___ Records for the exercise ___
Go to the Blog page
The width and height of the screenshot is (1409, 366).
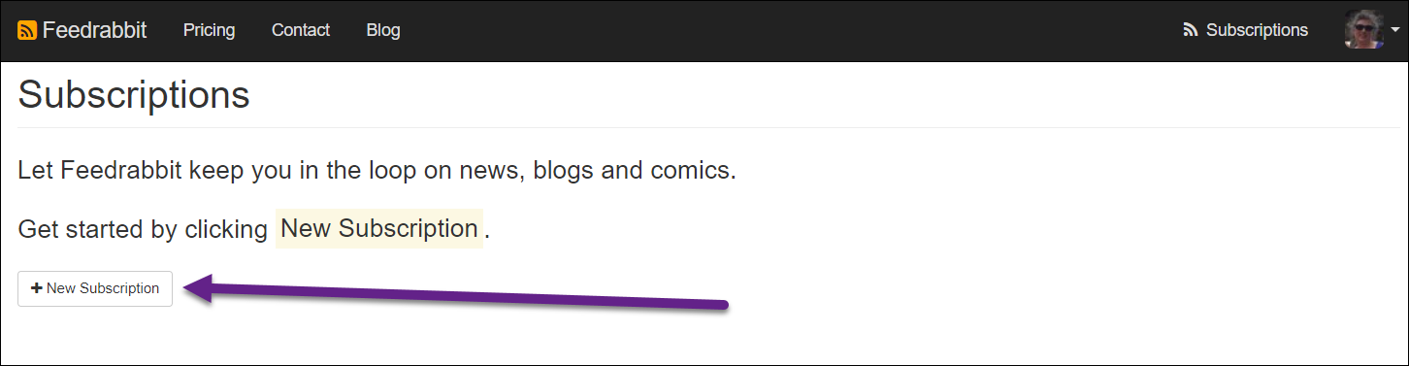pyautogui.click(x=383, y=30)
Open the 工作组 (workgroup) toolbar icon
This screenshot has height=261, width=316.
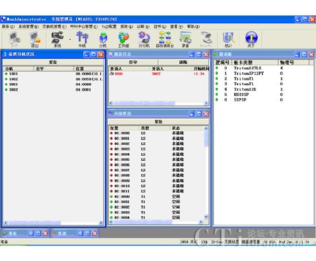pyautogui.click(x=124, y=39)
___
Aim of the task:
Retype the entries above word for word, minus any images.

Finished task:
Go to the Blog page
The width and height of the screenshot is (1409, 366).
pyautogui.click(x=383, y=30)
Open the 工作组 (workgroup) toolbar icon
This screenshot has height=261, width=316.
pyautogui.click(x=124, y=39)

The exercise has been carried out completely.